# VIA Rail express deals



## manderson (Feb 16, 2012)

At least with the current postings. Not looking so good for a one person bedroom trip on the Canadian this winter, though.


----------



## RRrich (Feb 16, 2012)

$500 is sure better than $1000 - I mentioned a big circle trip to wifey and I sure hope I can buy tickets at this price for us in Jan 2013


----------



## Blackwolf (Feb 17, 2012)

They really dropped some deals this time around! Too bad we're already booked through for an AGR redemption... A Cabin for 2 leaving on March 1st from Toronto is _mighty tempting!!!_ h34r:


----------



## manderson (Feb 17, 2012)

Blackwolf said:


> They really dropped some deals this time around! Too bad we're already booked through for an AGR redemption... A Cabin for 2 leaving on March 1st from Toronto is _mighty tempting!!!_ h34r:


I booked a late March AGR long distance trip when the VIA prices took that big hike, but I'm strongly inclined to cancel it in favor of the Canadian from Toronto March 8th. As you say, mighty tempting.


----------



## Anderson (Feb 18, 2012)

I'm similarly tempted by a March trip. I probably need to be back in Virginia by the 13th or thereabouts, but the idea of Toronto-Vancouver in a private room (even if it's a BR for two and would run about $800 per the site's quote when I put it in) is appealing (and competitive with four nights in a Holiday Inn plus expenses).


----------



## manderson (Feb 18, 2012)

I gave in to temptation, cancelled my SEA-NOL roundtrip at the end of March, and am on the Canadian March 8th from Toronto. Just two weeks until I leave for Toronto on the EB -- can't wait!


----------



## pennyk (Feb 19, 2012)

manderson said:


> I gave in to temptation, cancelled my SEA-NOL roundtrip at the end of March, and am on the Canadian March 8th from Toronto. Just two weeks until I leave for Toronto on the EB -- can't wait!

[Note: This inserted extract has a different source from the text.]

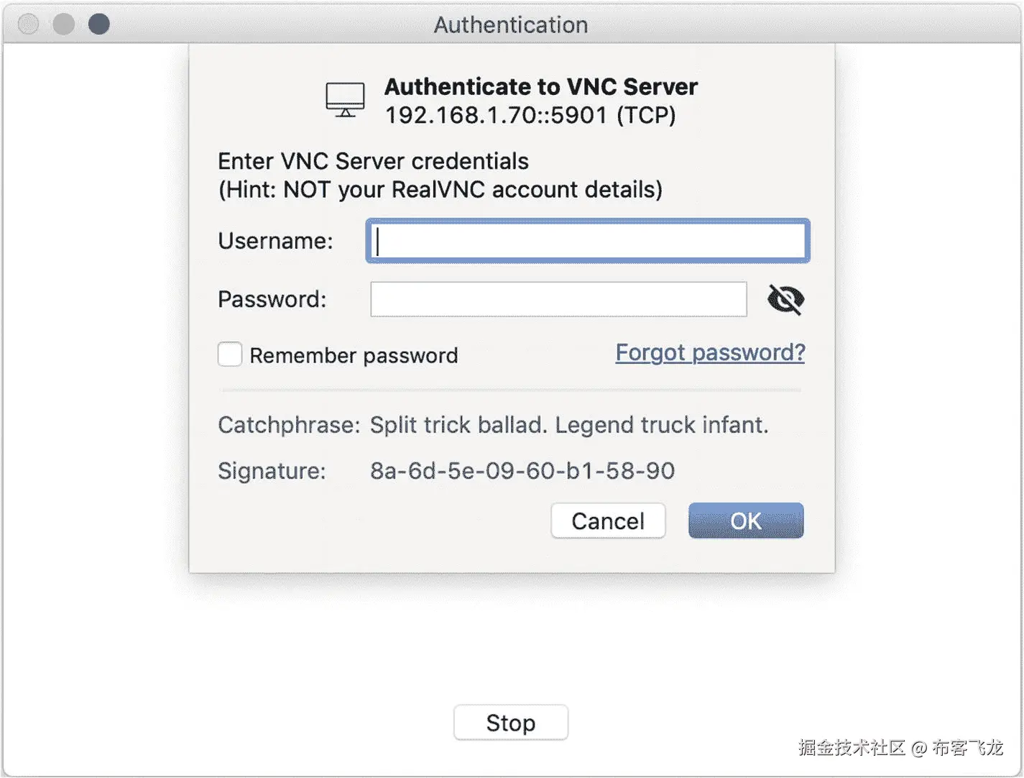This screenshot has height=778, width=1024.
Task: Click the window zoom button
Action: click(99, 24)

I hope your trip will be as wonderful as mine was. If the express deals are as good next fall, I might do the trip again.


----------



## saxman (Feb 21, 2012)

I just booked a trip on the Canadian for late March. I've been putting it off for so long, I just decided to bite to bullet! I'm pretty excited and got an awesome deal. Late March, Vancouver to Winnipeg in a lower berth for about $300! I'll fly out to Seattle the day before and catch the early morning Amtrak Cascades, and spend the afternoon in Vancouver before boarding the Canadian at 8:30 PM. I really wanted to get off in Toronto, but I just couldn't risk missing work, as I have to work later that afternoon.

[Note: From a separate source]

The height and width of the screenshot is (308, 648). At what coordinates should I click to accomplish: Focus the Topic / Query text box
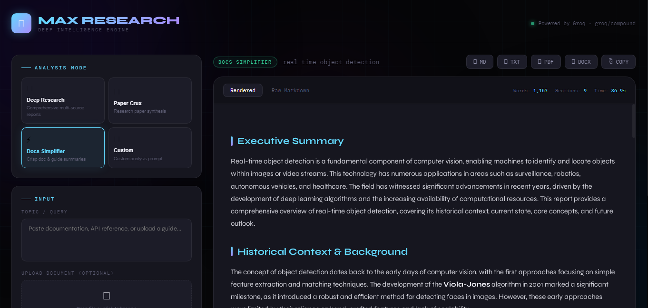(107, 240)
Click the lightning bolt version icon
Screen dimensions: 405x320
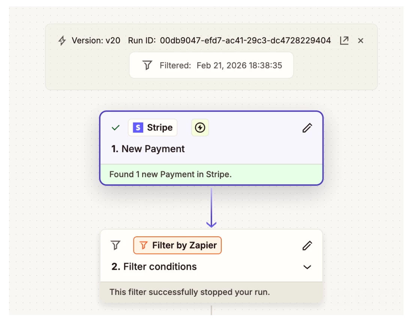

I was searching for a bus from Winnipeg down to North Dakota and maybe catch the Empire Builder back to MSP, but there are no more buses!! :angry2: Jefferson Lines and Greyhound use to cross the border between Grand Forks and Winnipeg. So I guess there's no cross border service by land between Vancouver and maybe Windsor? If anyone knows different, please let me know!

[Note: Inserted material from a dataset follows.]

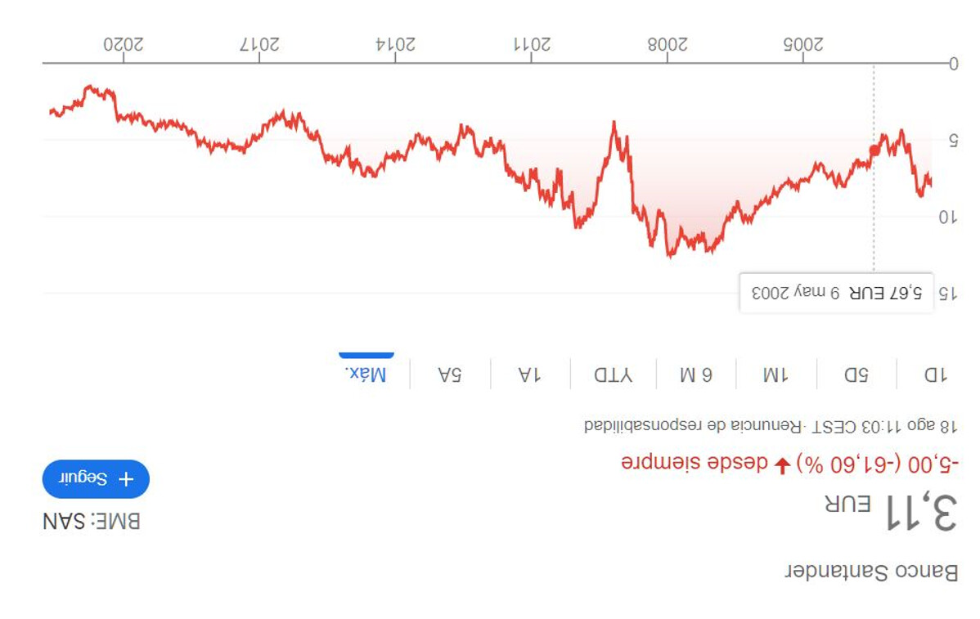Click the BME: SAN ticker label
The height and width of the screenshot is (619, 980).
point(92,521)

So looks like I'll have to spend the night in Winnipeg and fly back the next morning. I'll post my trip in the Member Trips forum if anyone happens to be there too. It'll be late March.


----------



## guest (Feb 21, 2012)

saxman said:


> I just booked a trip on the Canadian for late March. I've been putting it off for so long, I just decided to bite to bullet! I'm pretty excited and got an awesome deal. Late March, Vancouver to Winnipeg in a lower berth for about $300! I'll fly out to Seattle the day before and catch the early morning Amtrak Cascades, and spend the afternoon in Vancouver before boarding the Canadian at 8:30 PM. I really wanted to get off in Toronto, but I just couldn't risk missing work, as I have to work later that afternoon.
> 
> I was searching for a bus from Winnipeg down to North Dakota and maybe catch the Empire Builder back to MSP, but there are no more buses!! :angry2: Jefferson Lines and Greyhound use to cross the border between Grand Forks and Winnipeg. So I guess there's no cross border service by land between Vancouver and maybe Windsor? If anyone knows different, please let me know!
> 
> So looks like I'll have to spend the night in Winnipeg and fly back the next morning. I'll post my trip in the Member Trips forum if anyone happens to be there too. It'll be late March.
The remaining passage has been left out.